A viagem seguia, eu sem almoço, a chuva fraca caindo, baixa velocidade. Realmente ia chegar depois da hora planejada, mas tava tudo indo. O celular havia mostrado que meus amigos já estavam com meu filho, a mais velha estava segura ainda na escola. Mais ou menos duas horas depois de começar o trajeto, senti um cheiro incomum no carro. No começo parecia que alguém havia liberado gases ali (não fui eu), mas aquele cheiro constante foi me lembrando outra coisa e de repente: o feijão! Meu Deus, o feijão no fogo! Joguei o carro no acostamento e tentando pensar rápido avaliei o que fazer naquele momento desesperador. Liguei pra minha vizinha e colega de trabalho. Sabia que ela não estava em casa, mas tinha o número da outra outra vizinha que com certeza estava em casa! No auge do meu pavor, falei pra ela que podiam arrombar a porta ou o que precisassem fazer, mas que apagassem o incêndio, porque depois de tanto tempo só podia já estar tudo em cinzas.

Voltei pra estrada e ficava me perguntando, de maneira já irracional, por que raios eu fui escrever um livro sobre sofrimento, porque com certeza eu havia atraído tudo de ruim pra minha vida!

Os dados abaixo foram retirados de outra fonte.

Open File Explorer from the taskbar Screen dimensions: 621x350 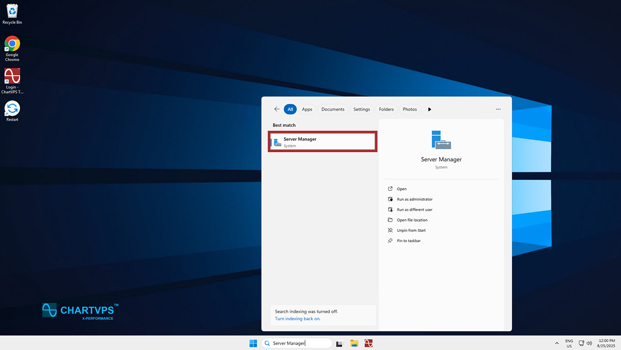354,343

Isso era castigo, só podia ser! Eu pensava essas coisas de maneira desordenada, ao mesmo tempo que articulava um jeito de contar pro meu marido que a casa havia pegado fogo. Já tinha acertado comigo mesma que não contaria naquele dia. Depois pensei melhor e resolvi que deveria contar não só pra ele, mas todo mundo e pedir as pessoas que comprassem muitos livros pra eu reerguer o meu parco patrimônio. De repente meu livro virasse um Best seller por causa dessa desgraça, mas até eu poder comprar tudo de novo…quanto sofrimento…

Eu já não sabia mais o que pensar, só parava o carro de dez em dez minutos tentando saber notícias sobre a casa. Por fim, ela me retornou! Disse que eu havia deixado um dos basculantes da sala aberto e que a filha mais nova da nossa vizinha (que estava em casa) conseguiu entrar e apagar o fogo. Eu pensei, tá bom, a sala tá inteira e a cozinha pôde ser acessada, sem grandes transtornos, por uma criança. Tá ótimo!

Ainda me tremendo e agradecendo ao universo por não estar desabrigada e nem ter machucado ninguém, segui pro meu destino. Óbvio que eu cheguei bem depois do planejado, mas carro estacionado, parti pro local indicado. Levei um pequeno tempo pra identificar o lugar exato que o evento aconteceria e confesso que me surpreendi com o que meu marido disse “ser a minha cara”. Podia até ser a minha cara, mas lá pelos anos 2000 no início da faculdade de Filosofia. Bons tempos aqueles em que bares e restaurantes do entorno do Ifcs eram minha morada diária…

O tal menino da banda já estava lá passando o som. Ele veio falar comigo e deve ter me reconhecido pelo jeito meio desconcertado de quem chega num ambiente e não sabe se tá no lugar certo. Em dois minutinhos de papo descobri que a banda não era exatamente de reggae, mas uma mistura de sons que sim, tinha tudo a ver com filosofia.

Eles começaram a tocar enquanto meu povo não chegava, pausa no som e eu fiz minha fala. Por fim, eles voltaram com o som mais “tudo a ver” com um fim de lançamento de livro e início de uma boa noitada. Acho que combinamos, eu e a banda. Até propus fazermos isso outras vezes.

Muita gente não foi ou não conseguiu ir ao lançamento por causa da chuva, eu não consegui dar muita atenção aos amigos que lá estavam por causa da música e o lugar, sinceramente, não era a minha cara. Mas, a casa tava cheia, vendi livro pra gente que não conhecia, fechei contato com interessantes desconhecidos e ainda teve vale night sem as crianças.

No final desse dia agradeci por tudo, viveria tudo de novo, apesar de tudo. Afinal, como tá escrito lá no livro: "O eterno retorno permite a nós afirmar o nosso passado, o nosso presente e o nosso futuro partindo de um olhar sobre o instante, exatamente porque tudo parte sempre dele. É assim que um presente feliz pode, por exemplo, ser justificado a partir de um passado inglório—tal passado pode ter servido de trajetória necessária para se chegar ao presente instante feliz."

Quem sou eu:

Roberta Melo, autora do livro “Ressentir ou Afirmar? Perspectivas nietzscheanas sobre a dor”, editora Appris, 2018.